GST Considerations For New Business Owners
The Goods and Services Tax or GST is a consumption tax much more charged on most goods and services sold within Canada, regardless of where your business is available. Subject to certain exceptions, all businesses are required to charge GST Registration in India, currently at 5%, plus applicable provincial sales property taxes. A business effectively acts as an agent for Revenue Canada by collecting the required taxes and remitting them on a periodic basis. Businesses will also permitted to claim the taxes paid on expenses incurred that relate thus to their business activities. Components referred to as Input Tax Credits.
Does Your Business Need to File?
Prior to participating in any kind of economic activity in Canada, all business owners need to figure out how the GST and relevant provincial taxes apply to these guys. Essentially, all businesses that sell goods and services in Canada, for profit, should charge GST, except in the following circumstances:
Estimated sales for that business for 4 consecutive calendar quarters is expected to become less than $30,000. Revenue Canada views these businesses as small suppliers and they are therefore exempt.

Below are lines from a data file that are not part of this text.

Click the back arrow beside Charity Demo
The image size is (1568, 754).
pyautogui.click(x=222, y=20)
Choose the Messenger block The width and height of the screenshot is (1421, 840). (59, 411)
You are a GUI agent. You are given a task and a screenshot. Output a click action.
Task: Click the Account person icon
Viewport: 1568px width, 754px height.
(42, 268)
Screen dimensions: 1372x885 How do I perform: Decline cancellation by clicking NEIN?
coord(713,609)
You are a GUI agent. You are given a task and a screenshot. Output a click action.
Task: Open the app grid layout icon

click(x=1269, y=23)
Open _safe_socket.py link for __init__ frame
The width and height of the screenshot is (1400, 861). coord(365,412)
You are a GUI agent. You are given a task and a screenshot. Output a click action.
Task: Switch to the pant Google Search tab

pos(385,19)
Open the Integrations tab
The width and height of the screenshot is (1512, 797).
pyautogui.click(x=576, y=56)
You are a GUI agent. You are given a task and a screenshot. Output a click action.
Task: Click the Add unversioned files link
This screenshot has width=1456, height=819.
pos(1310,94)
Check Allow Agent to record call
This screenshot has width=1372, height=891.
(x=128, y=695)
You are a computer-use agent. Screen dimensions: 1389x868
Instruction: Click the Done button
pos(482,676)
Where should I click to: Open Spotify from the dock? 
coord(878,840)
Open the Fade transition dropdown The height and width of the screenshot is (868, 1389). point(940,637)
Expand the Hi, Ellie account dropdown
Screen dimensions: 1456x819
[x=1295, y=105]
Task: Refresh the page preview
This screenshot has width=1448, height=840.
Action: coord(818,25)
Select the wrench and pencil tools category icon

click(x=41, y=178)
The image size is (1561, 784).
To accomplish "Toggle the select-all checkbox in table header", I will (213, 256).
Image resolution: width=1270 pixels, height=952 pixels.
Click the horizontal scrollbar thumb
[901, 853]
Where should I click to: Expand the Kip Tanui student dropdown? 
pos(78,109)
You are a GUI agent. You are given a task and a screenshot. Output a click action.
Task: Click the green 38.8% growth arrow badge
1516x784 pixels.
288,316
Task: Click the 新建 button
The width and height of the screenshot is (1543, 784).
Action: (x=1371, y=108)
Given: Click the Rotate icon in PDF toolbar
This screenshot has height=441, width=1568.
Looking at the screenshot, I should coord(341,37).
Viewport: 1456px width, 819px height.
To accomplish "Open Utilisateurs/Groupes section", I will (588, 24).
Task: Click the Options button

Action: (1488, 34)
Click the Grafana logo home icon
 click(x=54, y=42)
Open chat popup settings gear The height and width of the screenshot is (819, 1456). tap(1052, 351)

The business activity is GST exempt. Exempt goods and services includes residential land and property, child care services, most health and medical services many others.
Although a small supplier, i.e. an online-business with annual sales less than $30,000 is not required to file for GST, in some cases it is beneficial to do so. Since a business in a position to claim Input Tax credits (GST paid on expenses) if they are registered, many businesses, particularly in the start up phase where expenses exceed sales, may find them to be able to recover a significant involving taxes. This has to be balanced against prospective competitive advantage achieved from not charging the GST, provided additional administrative costs (hassle) from to be able to file returns.